Zapatismo em Chiapas: o momento atual


A denúncia de que dois militantes do Exército Zapatista de Libertação Nacional

(EZLN), organização que milita em favor dos direitos dos povos originários no sul do

México, teriam sido sequestrados por membros da Organización Regional de

Cafeticultores de Ocosingo (ORCAO), corporação paramilitar que estaria a serviço do

Estado mexicano, no dia 11 de setembro de 2021, voltou as atenções do planeta para

o conflito social existente na região de Chiapas, estado que se localiza na parte mais

meridional do país, é lar de vasta população de origem indígena, cuja ancestralidade

remonta ao Império Maia, e abrigou uma das insurreições políticas mais originais da

história recente da América Latina.


Com a denúncia, cresceram os temores de conflitos militares na região. Os

zapatistas afirmam que a ação de sequestro, levada a cabo contra Sebastián Núñez

Pérez e José Antonio Sánchez Juárez, foi tomada com o beneplácito do governador

de Chiapas, Rutilio Escandón, aliado político do atual presidente Andrés Manuel López

Obrador. Em seu manifesto, os insurgentes também desnudaram a repressão policial

face a estudantes de escolas rurais do Estado, frequentadas majoritariamente por

descendentes de povos nativos, a lentidão na campanha de vacinação contra a

COVID-19 na região e os laços das autoridades de Chiapas com o narcotráfico do

país, clamando por uma solidariedade internacional em relação ao movimento.


A relação entre o EZLN e os principais círculos políticos mexicanos,

particularmente com o presidente López Obrador (filiado ao MORENA, partido de

esquerda), é complicada. Os militantes da organização já faziam críticas ao atual

presidente desde o começo dos anos 2000 (particularmente desde a campanha

eleitoral de 2006), indicando que o mesmo seria um opositor da organização e um

aliado de indivíduos que compactuaram com o massacre de Acteal, que ocorreu em

1997 e tirou a vida de cerca de 45 indígenas, entre eles crianças.
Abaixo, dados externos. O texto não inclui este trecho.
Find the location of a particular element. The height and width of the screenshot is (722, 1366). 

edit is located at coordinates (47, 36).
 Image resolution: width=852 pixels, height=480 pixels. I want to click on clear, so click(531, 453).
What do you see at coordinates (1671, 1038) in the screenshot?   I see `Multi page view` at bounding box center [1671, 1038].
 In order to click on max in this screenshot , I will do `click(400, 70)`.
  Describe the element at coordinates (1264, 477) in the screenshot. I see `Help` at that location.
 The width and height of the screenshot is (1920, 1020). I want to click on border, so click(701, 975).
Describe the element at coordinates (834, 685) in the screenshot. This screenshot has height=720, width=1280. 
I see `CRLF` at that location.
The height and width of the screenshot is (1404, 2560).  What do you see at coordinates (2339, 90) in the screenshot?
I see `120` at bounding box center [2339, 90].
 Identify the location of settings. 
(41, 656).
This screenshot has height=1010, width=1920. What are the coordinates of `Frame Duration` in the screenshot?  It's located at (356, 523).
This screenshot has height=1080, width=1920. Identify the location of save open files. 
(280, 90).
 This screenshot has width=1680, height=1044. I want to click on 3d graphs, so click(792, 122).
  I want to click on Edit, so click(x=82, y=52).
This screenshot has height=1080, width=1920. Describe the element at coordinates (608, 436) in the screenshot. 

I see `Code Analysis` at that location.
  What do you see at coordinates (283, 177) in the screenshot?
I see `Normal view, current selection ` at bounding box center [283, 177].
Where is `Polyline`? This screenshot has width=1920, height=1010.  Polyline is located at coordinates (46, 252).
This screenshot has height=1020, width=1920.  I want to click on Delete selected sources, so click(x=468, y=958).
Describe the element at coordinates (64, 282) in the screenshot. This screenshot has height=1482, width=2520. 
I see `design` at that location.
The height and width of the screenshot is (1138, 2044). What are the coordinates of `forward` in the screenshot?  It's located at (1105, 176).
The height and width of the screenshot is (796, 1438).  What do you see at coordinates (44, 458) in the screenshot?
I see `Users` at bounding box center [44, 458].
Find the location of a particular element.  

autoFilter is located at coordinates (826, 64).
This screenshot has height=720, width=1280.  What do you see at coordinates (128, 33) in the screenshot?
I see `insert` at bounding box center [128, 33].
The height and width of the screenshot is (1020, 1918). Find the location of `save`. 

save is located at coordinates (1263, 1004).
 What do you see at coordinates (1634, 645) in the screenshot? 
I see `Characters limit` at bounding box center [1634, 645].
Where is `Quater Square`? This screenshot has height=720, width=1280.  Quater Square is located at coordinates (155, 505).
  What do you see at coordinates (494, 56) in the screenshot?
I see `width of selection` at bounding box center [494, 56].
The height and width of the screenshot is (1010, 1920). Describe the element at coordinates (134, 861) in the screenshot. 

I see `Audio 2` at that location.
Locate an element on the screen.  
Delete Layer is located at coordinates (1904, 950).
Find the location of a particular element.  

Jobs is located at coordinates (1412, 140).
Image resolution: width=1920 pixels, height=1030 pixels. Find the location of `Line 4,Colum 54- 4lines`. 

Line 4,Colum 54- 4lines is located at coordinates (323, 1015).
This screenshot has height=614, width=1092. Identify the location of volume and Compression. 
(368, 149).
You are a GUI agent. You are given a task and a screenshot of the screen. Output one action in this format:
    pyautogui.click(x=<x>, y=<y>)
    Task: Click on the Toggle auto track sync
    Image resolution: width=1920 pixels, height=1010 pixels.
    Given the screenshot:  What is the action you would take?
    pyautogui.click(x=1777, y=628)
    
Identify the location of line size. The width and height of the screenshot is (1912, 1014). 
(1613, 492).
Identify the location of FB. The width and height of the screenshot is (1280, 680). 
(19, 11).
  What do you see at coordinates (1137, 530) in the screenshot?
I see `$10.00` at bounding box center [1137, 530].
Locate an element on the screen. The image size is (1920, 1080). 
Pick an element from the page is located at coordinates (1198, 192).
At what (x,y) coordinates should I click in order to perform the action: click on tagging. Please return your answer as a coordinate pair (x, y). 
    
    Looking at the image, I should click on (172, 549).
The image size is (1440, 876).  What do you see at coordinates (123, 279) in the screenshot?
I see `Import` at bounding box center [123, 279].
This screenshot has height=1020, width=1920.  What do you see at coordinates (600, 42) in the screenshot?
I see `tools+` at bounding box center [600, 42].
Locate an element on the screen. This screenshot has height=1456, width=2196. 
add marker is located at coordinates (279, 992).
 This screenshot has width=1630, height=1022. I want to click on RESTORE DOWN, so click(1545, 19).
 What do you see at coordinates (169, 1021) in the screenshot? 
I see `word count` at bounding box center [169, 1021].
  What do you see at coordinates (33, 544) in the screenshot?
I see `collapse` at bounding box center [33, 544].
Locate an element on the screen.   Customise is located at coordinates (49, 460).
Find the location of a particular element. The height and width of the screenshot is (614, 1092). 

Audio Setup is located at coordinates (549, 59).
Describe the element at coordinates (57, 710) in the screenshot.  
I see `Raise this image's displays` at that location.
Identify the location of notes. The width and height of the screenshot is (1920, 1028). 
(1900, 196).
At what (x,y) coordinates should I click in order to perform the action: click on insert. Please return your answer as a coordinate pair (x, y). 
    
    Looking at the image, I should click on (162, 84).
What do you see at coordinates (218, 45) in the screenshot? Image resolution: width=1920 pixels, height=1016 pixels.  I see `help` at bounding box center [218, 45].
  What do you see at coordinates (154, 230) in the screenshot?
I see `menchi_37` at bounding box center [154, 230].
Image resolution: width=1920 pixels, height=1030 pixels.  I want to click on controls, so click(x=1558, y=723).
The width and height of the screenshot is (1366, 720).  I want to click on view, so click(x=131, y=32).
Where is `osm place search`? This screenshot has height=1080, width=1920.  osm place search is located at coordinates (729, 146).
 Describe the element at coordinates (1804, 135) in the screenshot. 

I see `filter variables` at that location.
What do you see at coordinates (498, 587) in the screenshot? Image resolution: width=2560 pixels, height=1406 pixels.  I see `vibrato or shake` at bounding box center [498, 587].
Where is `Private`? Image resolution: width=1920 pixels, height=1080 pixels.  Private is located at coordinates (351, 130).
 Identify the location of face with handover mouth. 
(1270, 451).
No ano da vitória de Obrador (2018), os zapatistas se apresentaram como uma

das únicas vozes da esquerda contrárias ao presidente. Os mesmos foram

responsáveis por divulgar nota intitulada “Píntale caracolitos a los malos gobiernos

pasados, presentes y futuros”, que expressava a sua rejeição ao novo governo,

indicando que Obrador seria apenas mais um político tradicional mexicano, portanto desinteressado na proteção aos povos indígenas.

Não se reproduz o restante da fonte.